# Give a kid a train...



## Mik (Jan 2, 2008)

And it might spark their imagination...

Give a kid a train with a WHISTLE, and you might also want earplugs.........


----------



## markoles (Jan 2, 2008)

Mik,

Looks like the loop I've got on the porch. Only the train is painted like a cow and there is a car that blows bubbles...

Mark


----------



## Mik (Jan 2, 2008)

Mark, I have a bubble car, and there was a great deal of whining and telling me that I'm 'mean', because I said no to running it in the house..... 

She says she now wants a station... anybody got a fixer upper cheap?


----------



## ThinkerT (Jan 2, 2008)

Hmmm... 

1) So now Mik has *two* layouts at his place? 

2) As to the station thing, I could have swore I saw a couple of cheap ones on EBAY. I also think Colorado Models has a fairly inexpensive one.


----------



## Les (Feb 11, 2008)

Mik,

Got a pic of the 'bubble car'? If not, how's it do what it does? (I'm thinking of bubble lights--remember those?)

Les


----------



## Mik (Jan 2, 2008)

Les, it's a battery eating thing with a ducted fan and rotating wands that blows bubbles everyplace. Works great with the hard to find Pustefix stuff it comes with or other 'premium' bubble soaps, mostly just makes a mess with the stuff they sell at Wally-Wurld. 

If it works, here's a pic of a Christmas one on evilbay... Mine is the original blue version


----------



## Mik (Jan 2, 2008)

Posted By ThinkerT on 06/30/2009 2:13 PM
Hmmm... 

1) So now Mik has *two* layouts at his place? 


4 or 5, I guess? I have one, Sara has one, Kim has a loop she uses under the tree, and Mairi has an oval of 'e' (1/32 on 32mm 2 rail track) she's had since she was 6 hidden under the bed, and then there's the ratty R-1 that I took out of the old garden at my ex's waiting for re-use someday


R-1 is/was pretty cheap used since all the 'serious modellers' turn their noses up at it...


----------



## ThinkerT (Jan 2, 2008)

Ok Mik...you definitely need a bigger layout...one that is 'kid friendly'.


----------



## Madman (Jan 5, 2008)

I wired my bubble car for track power a few years ago. Works just fine. Any bubble solution will work, I have found.


----------



## pimanjc (Jan 2, 2008)

Allen,
Great fun for Sara. My grandkids love my bubble car too. Like someone said, with Walmart solution, it really makes a mess and eats batteries.

JimC.


----------



## Les (Feb 11, 2008)

Mik,

I meant to post also that seeing the train on the rug brought back a lot of memories. I literally wore out the whistle in my Lionel turbine tender. Two rail, three rail ... the imagination's the thing.

Ya done good.


----------



## Dan Pierce (Jan 2, 2008)

Wire for track power, make sure it is 6.0 to 6.8 volts for the motor. Fresh alkalines are 1.7 each for 6.8 total volts. 
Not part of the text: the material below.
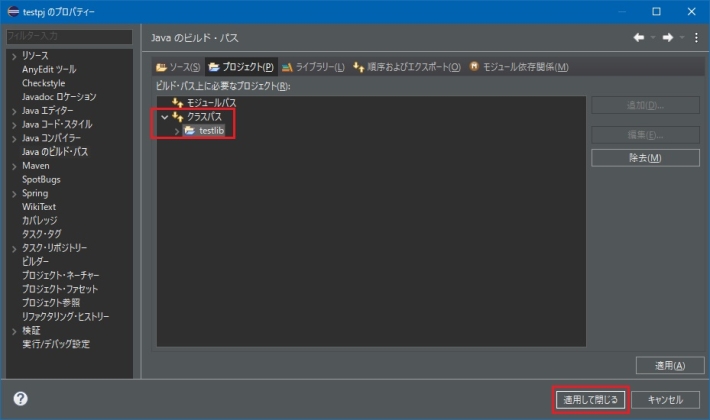710x420 pixels.
Task: Click the back navigation arrow icon
Action: pos(639,38)
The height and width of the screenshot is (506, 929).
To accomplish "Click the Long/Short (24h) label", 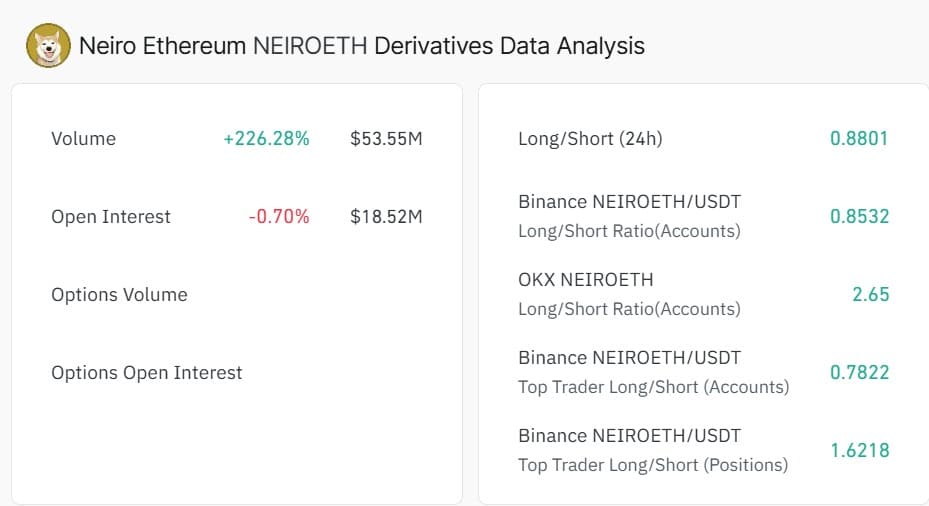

There is a 7806 regulator available and add a diode to the center leg for 6.7 volts!!! 

Before refilling, wash in warm water for bigger better bubble blowing.


----------



## Madman (Jan 5, 2008)

Dan, When I run the bubble car, I do so on the slow side. Although I believe more than 7-9 volts is getting to the track. Maybe some voltage drop occurs by the time those electrons reach the motor though.







In any event, the bubbles produced are very good, both in quantity and quality. It is not a car I run often.


----------